To store foods like cottage cheese or Greek yogurt, you can use mason jars safely. Mason jars keep your muscle-building foods healthy for a long time. You can also use these jars to keep protein powders.
Keep the meals you'll eat in the next few days in the fridge, and freeze any extra for later storage. Also, keep your refrigerator and freezer at the proper temperature, 40°F (5°C) and 0°F (-18°C). So the shelf life of your prepared muscle-building foods lasts longer.
Reheating Portioned Meals Before Eating
Reheating refrigerated and frozen meals is an integral part of bodybuilding meal prep. You must eat your refrigerated meals within 3 or 4 days. Otherwise, the meals will become unhealthy. Reheat your meals at 165°F (75°C) to make them bacteria-free and healthy.
You can eat frozen meals within 1-3 months. It is safe to reheat and eat a frozen meal within 24 hours of defrosting. Reheating a pre-prepared meal once is recommended. Reheating the same foods many times can cause food poisoning.

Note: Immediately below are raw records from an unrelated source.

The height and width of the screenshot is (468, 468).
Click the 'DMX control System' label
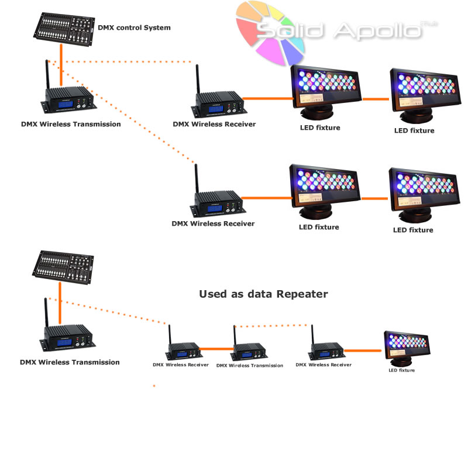point(134,27)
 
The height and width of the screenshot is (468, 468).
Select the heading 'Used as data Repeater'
point(263,294)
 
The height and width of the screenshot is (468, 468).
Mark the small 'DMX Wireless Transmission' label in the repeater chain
point(249,366)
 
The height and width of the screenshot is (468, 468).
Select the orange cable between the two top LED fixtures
point(376,99)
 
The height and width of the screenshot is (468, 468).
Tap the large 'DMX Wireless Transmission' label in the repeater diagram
point(70,362)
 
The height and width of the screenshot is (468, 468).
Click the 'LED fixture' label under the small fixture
point(401,370)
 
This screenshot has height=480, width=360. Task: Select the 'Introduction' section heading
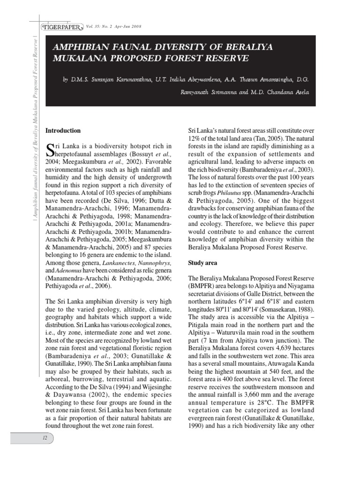(63, 131)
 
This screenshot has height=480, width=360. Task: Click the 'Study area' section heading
(202, 263)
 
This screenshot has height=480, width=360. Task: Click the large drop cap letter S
(51, 150)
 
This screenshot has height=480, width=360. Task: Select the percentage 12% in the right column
(195, 139)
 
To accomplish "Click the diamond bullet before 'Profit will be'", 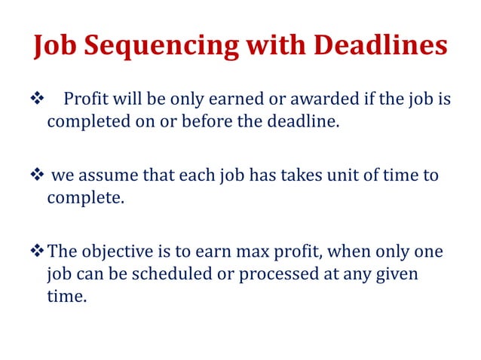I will pyautogui.click(x=35, y=99).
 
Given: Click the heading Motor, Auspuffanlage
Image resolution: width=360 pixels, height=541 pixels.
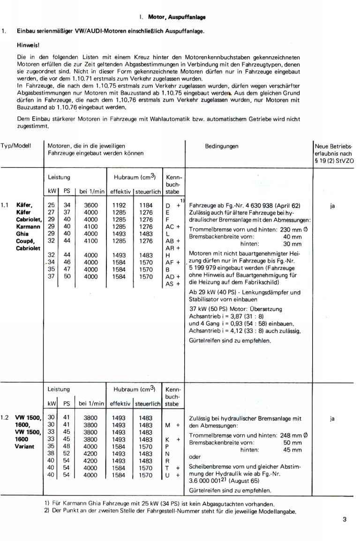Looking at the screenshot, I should [176, 17].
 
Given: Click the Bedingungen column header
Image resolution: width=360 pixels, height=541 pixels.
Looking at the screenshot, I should [222, 146].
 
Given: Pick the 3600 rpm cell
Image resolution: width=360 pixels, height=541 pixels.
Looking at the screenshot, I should [91, 205].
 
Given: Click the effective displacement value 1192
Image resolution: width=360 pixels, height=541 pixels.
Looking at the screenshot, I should [119, 205].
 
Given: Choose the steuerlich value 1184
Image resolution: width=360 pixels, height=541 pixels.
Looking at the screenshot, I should [146, 205].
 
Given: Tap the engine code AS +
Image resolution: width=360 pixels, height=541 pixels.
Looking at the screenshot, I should [172, 284].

We hope this simple step-by-step meal prep guide to building muscle will provide all you need. Though every bodybuilder is uniquely different, this guide should help you reach your desired goals. if you find it difficult to cook meals then you should consider buying ready-made cooked meal preps.
We recommend that you combine regular workouts, a proper diet, and enough rest for muscle recovery for a successful long-term muscle-building goal. Never compromise the quality of your muscle-building foods. Prepare your meals diligently.